One is creation, the other is capture, kinda similar to AI training off what already exists, actually. I do think photos can be creative and artistic but not sure if it's the same. Degradation of art is a thing, IMO

It’s a different art whatsoever. If the art of painting is deciding what to include, the art of photography is deciding what to exclude. It’s dumb to compare the two.

One does not exclude the other. Photography didn’t replace painting, it expanded the art of telling stories through images to millions more people and new mediums.

Coding with LLMs will do the same for a different domain.

The way I see it is like the digital camera or cellphone camera allowing the masses to snap a photo of anything and creating a giant archive of disposable slop. This will be the same with LLMs and code for most of the users. Bringing a technology to the masses doesn't mean everyone will be generating good quality results.

The cream will rise to the top of the new "art" and we will be left with amateur "devs" posting their LLM selfie to LLMstagram.
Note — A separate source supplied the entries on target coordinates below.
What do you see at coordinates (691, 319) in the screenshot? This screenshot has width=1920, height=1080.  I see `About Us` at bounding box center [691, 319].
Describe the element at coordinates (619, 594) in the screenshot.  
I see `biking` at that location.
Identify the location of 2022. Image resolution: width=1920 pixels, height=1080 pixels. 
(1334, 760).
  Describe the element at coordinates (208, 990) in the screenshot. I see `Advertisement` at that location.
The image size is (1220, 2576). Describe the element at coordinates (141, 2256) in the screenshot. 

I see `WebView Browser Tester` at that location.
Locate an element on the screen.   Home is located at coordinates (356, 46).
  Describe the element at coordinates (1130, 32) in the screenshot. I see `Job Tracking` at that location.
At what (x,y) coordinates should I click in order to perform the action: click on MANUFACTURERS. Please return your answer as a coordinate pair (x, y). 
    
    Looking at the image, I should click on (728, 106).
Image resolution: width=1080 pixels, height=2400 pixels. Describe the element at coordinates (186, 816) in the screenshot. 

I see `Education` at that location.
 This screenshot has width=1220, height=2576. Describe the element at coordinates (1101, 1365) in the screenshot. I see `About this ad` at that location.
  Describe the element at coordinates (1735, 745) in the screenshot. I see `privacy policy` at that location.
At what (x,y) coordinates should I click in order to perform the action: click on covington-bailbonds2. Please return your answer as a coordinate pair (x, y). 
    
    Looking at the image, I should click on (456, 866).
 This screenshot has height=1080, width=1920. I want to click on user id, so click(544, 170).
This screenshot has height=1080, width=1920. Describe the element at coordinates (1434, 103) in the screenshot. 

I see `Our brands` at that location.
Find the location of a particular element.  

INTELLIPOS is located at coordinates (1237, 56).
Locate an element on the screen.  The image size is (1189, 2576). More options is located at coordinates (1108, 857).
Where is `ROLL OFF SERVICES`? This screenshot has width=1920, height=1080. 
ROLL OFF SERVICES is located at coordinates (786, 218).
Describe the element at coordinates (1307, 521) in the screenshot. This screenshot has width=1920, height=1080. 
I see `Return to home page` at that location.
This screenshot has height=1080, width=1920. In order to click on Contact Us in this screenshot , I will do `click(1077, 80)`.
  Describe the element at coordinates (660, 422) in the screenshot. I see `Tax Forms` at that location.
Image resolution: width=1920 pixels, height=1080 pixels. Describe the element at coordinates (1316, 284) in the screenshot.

When the hype dies down and everyone starts being critical of software and code again it will be obvious.

Of course there will be new slop, that's actually the proof that it has created a paradigm shift in how technology is used and delivered.

We saw the same thing with Youtube, there was an ocean of worthless, nonsense content that nobody wanted to watch. But the existence of that in a way that it could be interacted with by millions of people proved that it was truly a fundamental shift in media and publication, and now those types of platforms have content that is exclusive to their medium and types of productions that would literally never have existed otherwise.

I expect to see the same type of change when it comes to people building software with LLMs, enormous amounts of slop, but an entirely new experience and new ideas that only became possible because of the millions of new people able to execute on an idea and bring it into reality.

I hope you're right, Guy, cause I like ya and think you're a sweetheart with a fat sat account!

With that, I'm going to put aside the other software dev methodologies that came about over the years and how they only made more and more slop. See: Agile. The good stuff always comes to the forefront no matter the Next Big Thing...

Also, I don't want to conflate vibe coding with LLM auto completion and boilerplate either, which is actually useful. In the above I'm only speaking on the art of vibe coding.